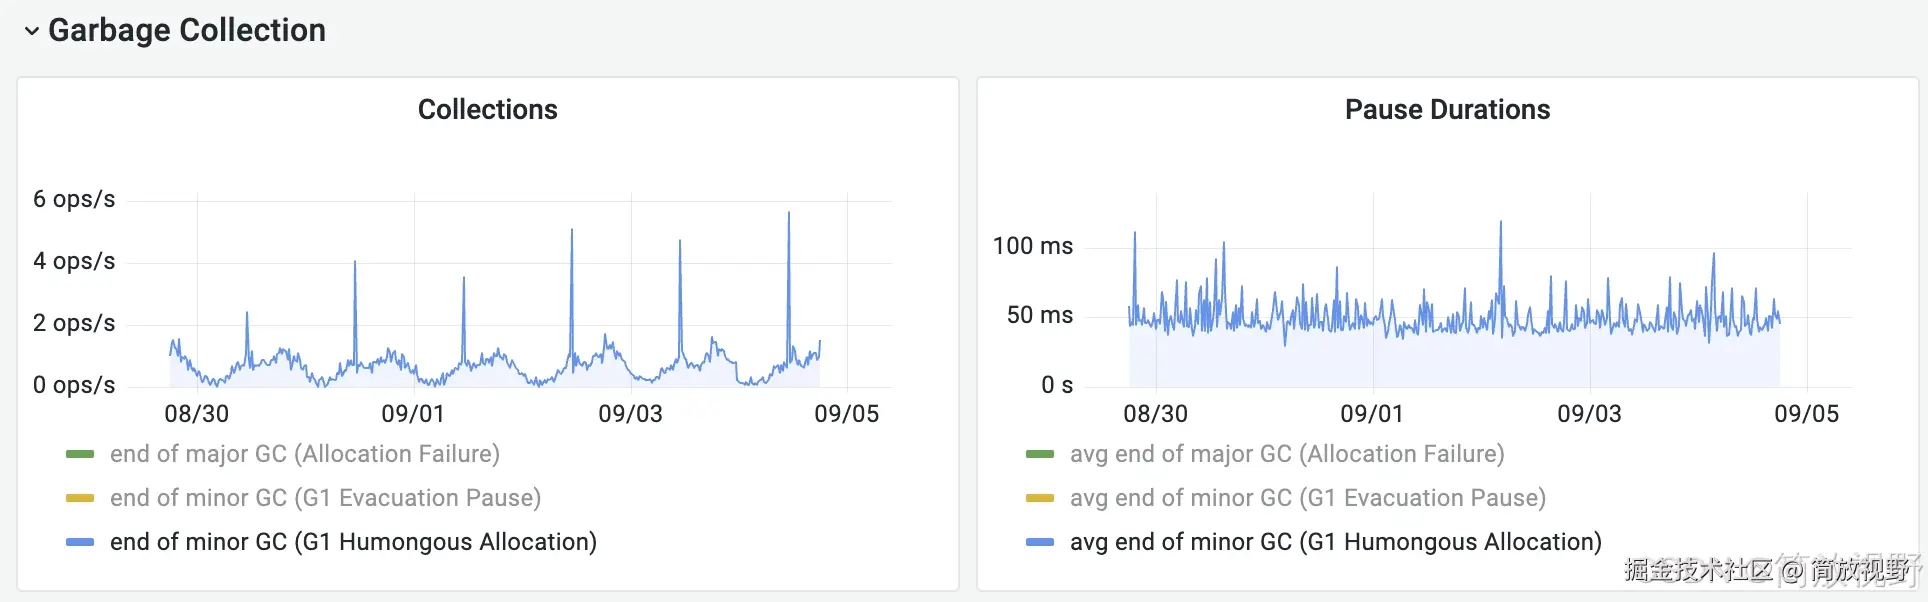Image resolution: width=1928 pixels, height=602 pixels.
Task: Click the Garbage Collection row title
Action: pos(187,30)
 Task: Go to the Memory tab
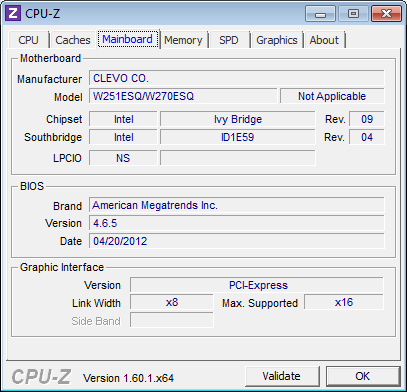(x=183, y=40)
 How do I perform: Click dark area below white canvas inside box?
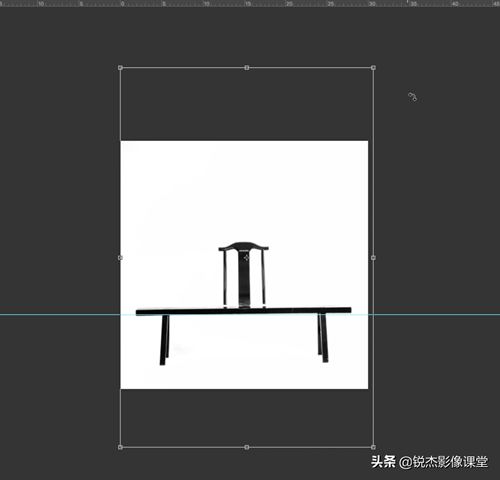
--
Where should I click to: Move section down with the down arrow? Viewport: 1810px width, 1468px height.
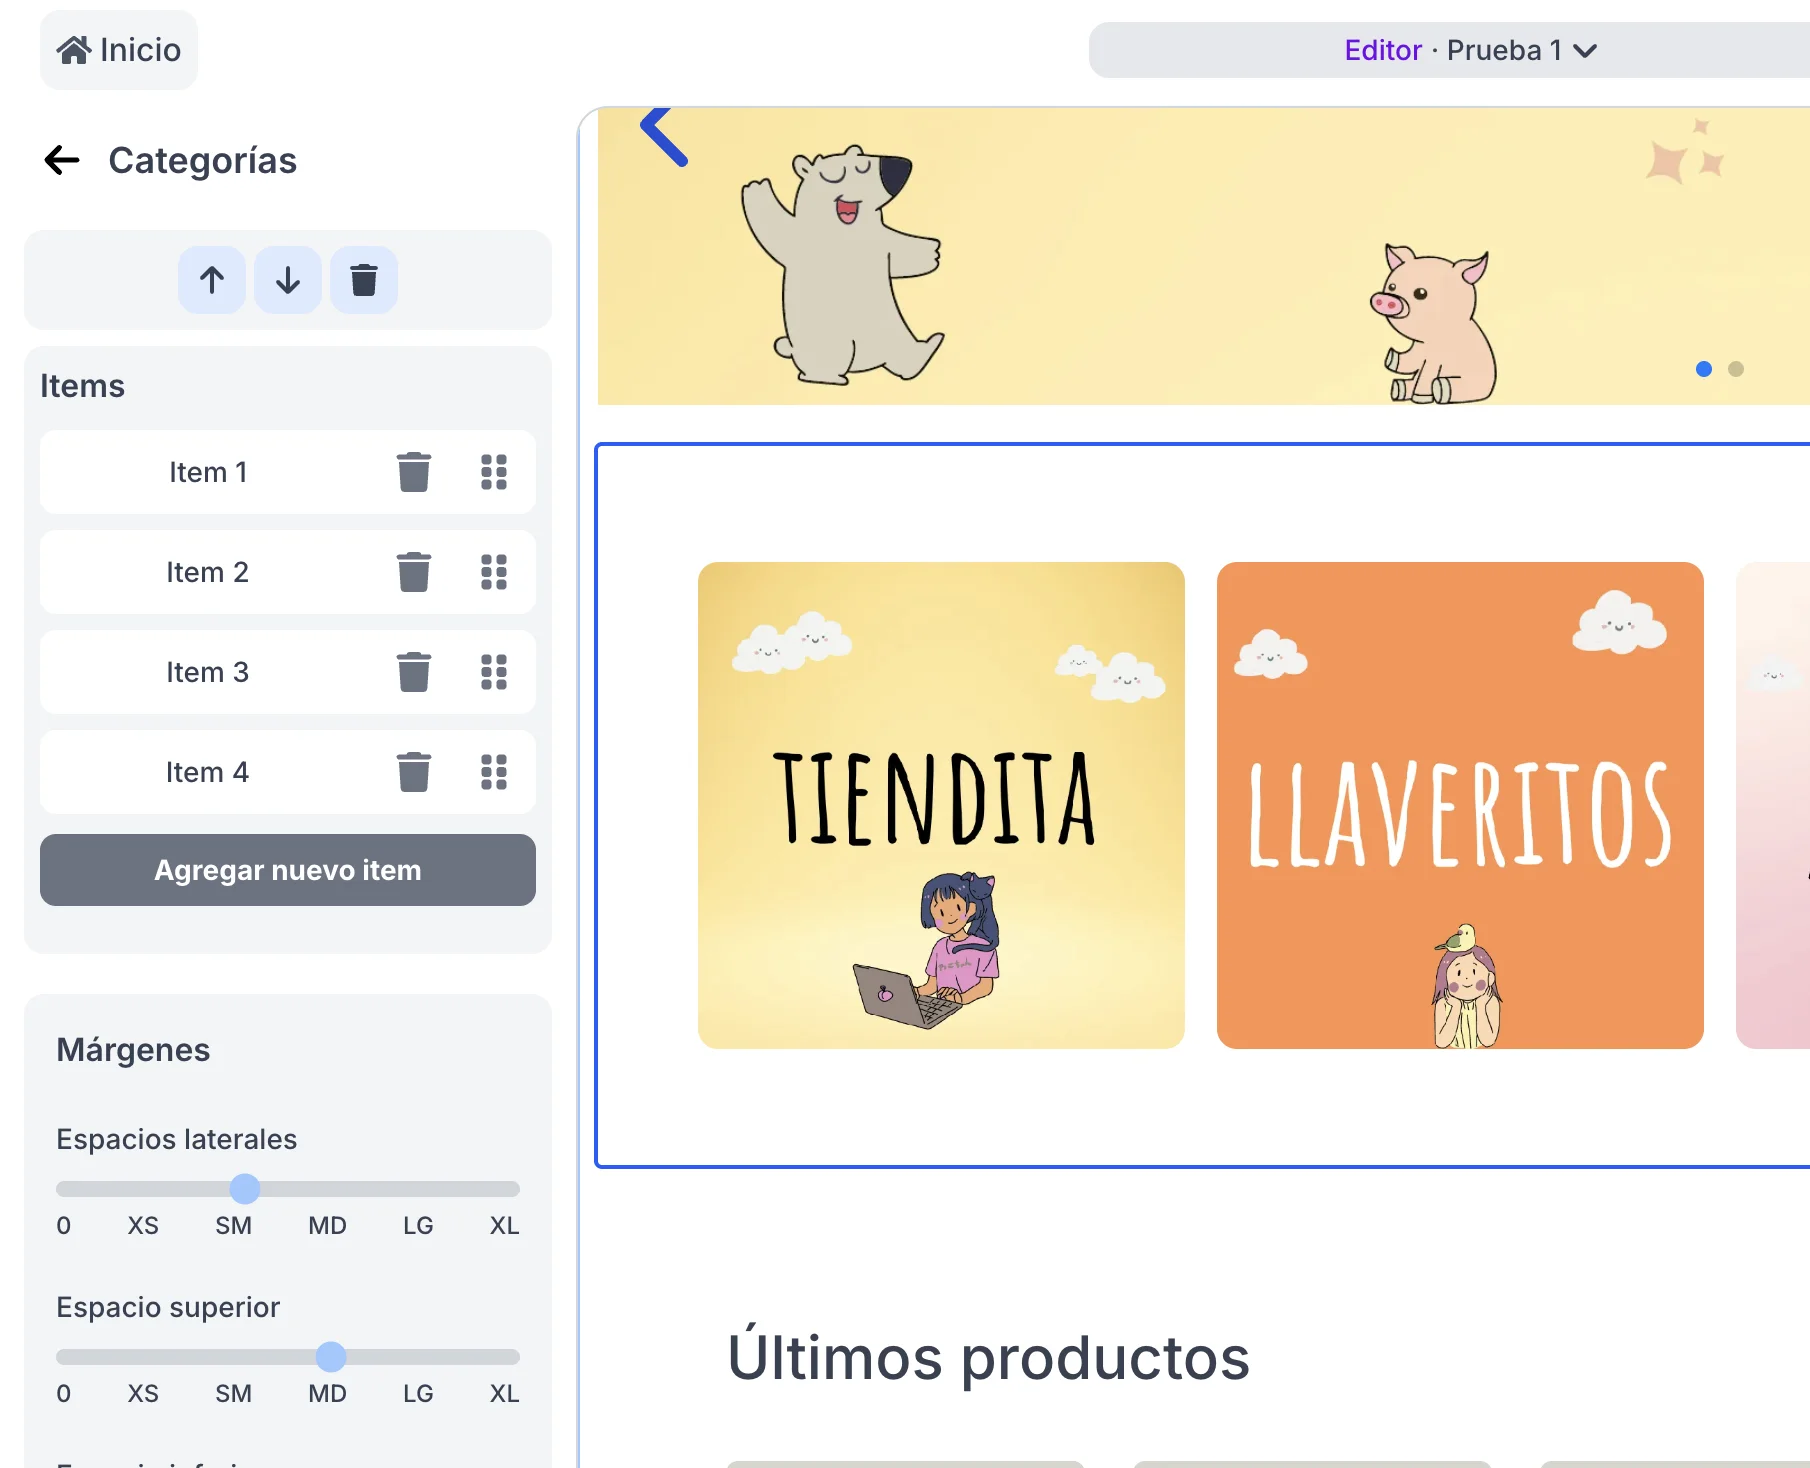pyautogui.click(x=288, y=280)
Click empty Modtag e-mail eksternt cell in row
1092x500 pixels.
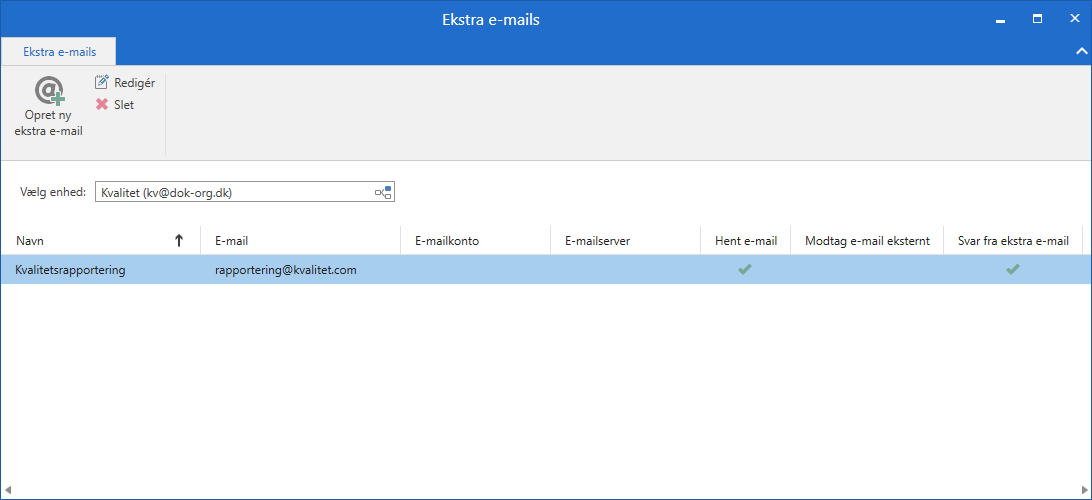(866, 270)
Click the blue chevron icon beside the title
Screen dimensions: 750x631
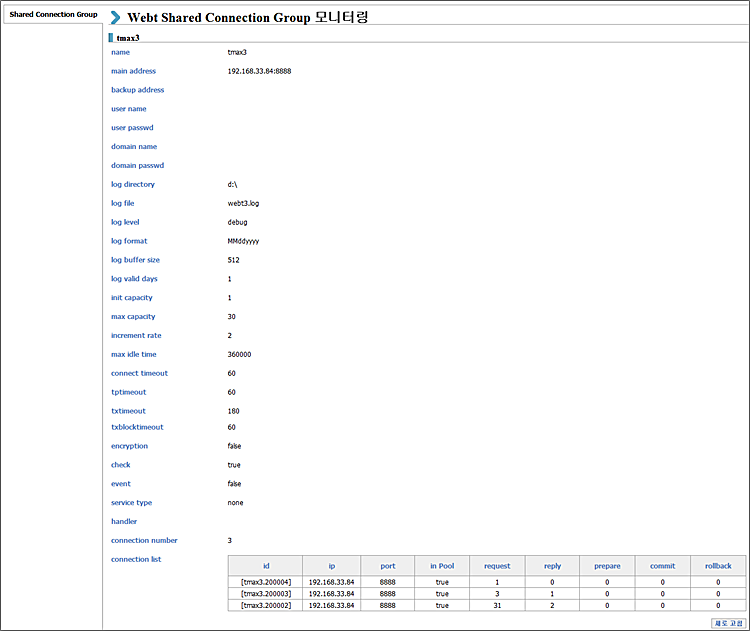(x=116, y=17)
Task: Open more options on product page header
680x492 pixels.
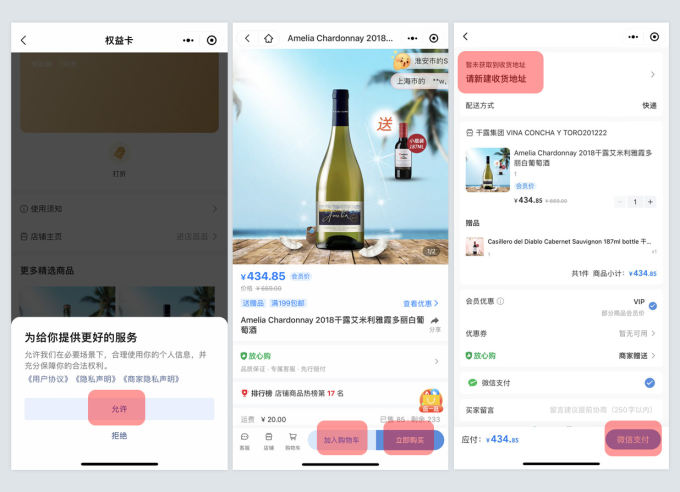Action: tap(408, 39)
---
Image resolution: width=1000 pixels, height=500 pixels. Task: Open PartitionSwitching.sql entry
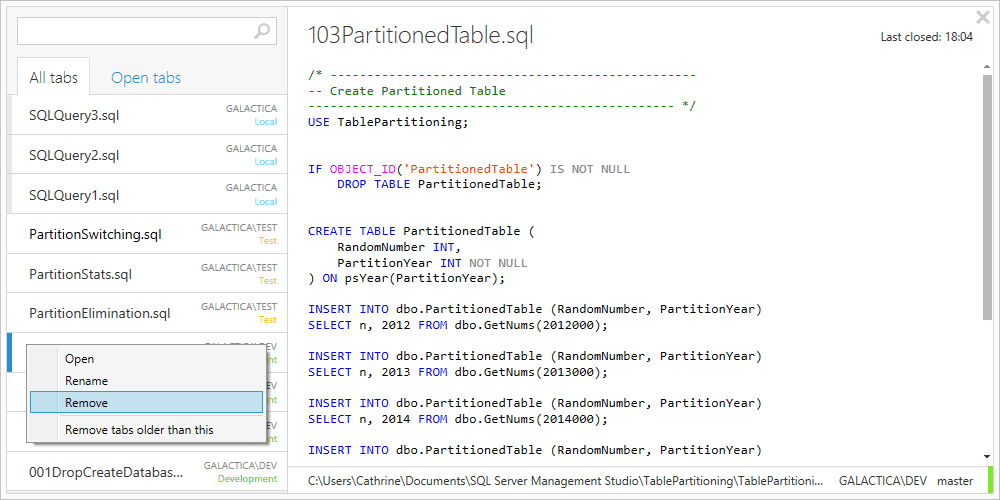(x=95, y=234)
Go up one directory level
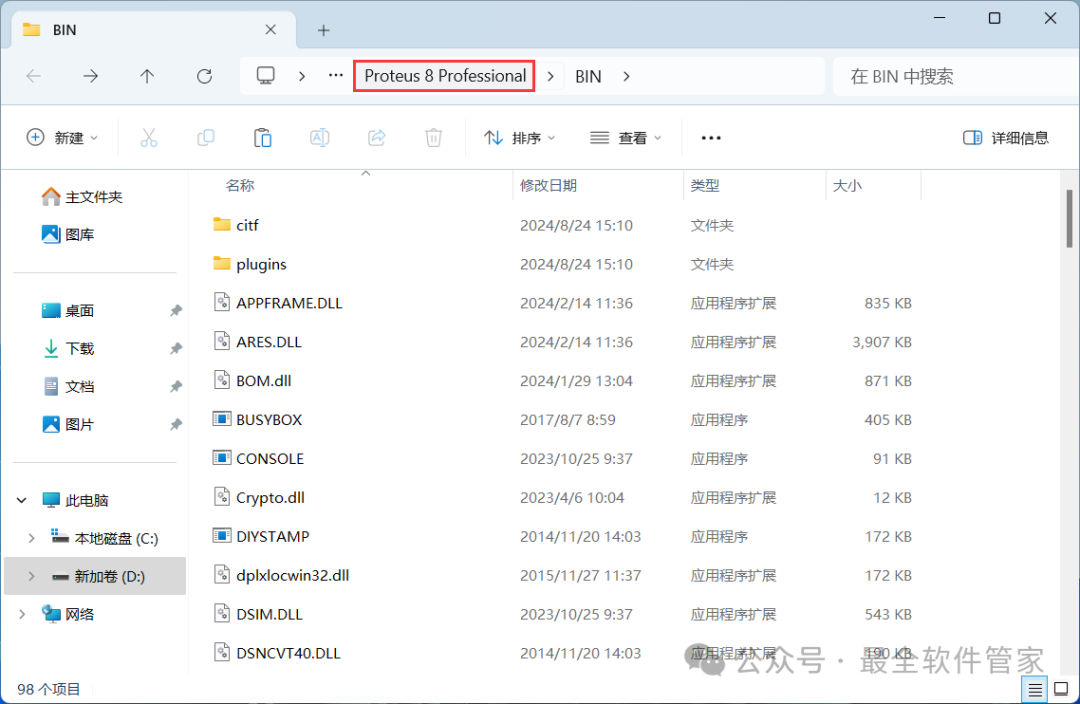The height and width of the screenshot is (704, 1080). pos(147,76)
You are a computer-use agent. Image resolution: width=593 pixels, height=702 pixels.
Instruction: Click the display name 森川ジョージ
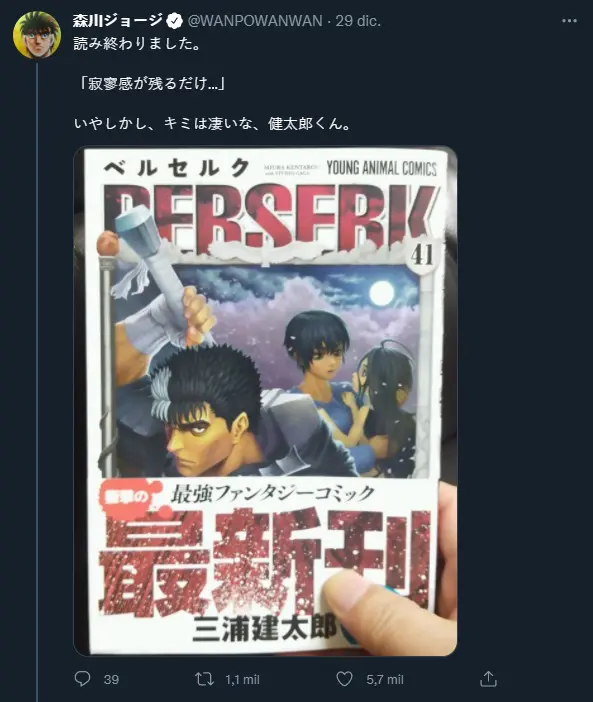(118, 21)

Exercise goal
Return exactly the lines of the material above, starting at the line containing "Task: Go to the Memory tab" and finishing at the line containing "How do I perform: Click", without any pictures.

Written solution
 Task: Go to the Memory tab
(x=183, y=40)
 How do I perform: Click dark area below white canvas inside box?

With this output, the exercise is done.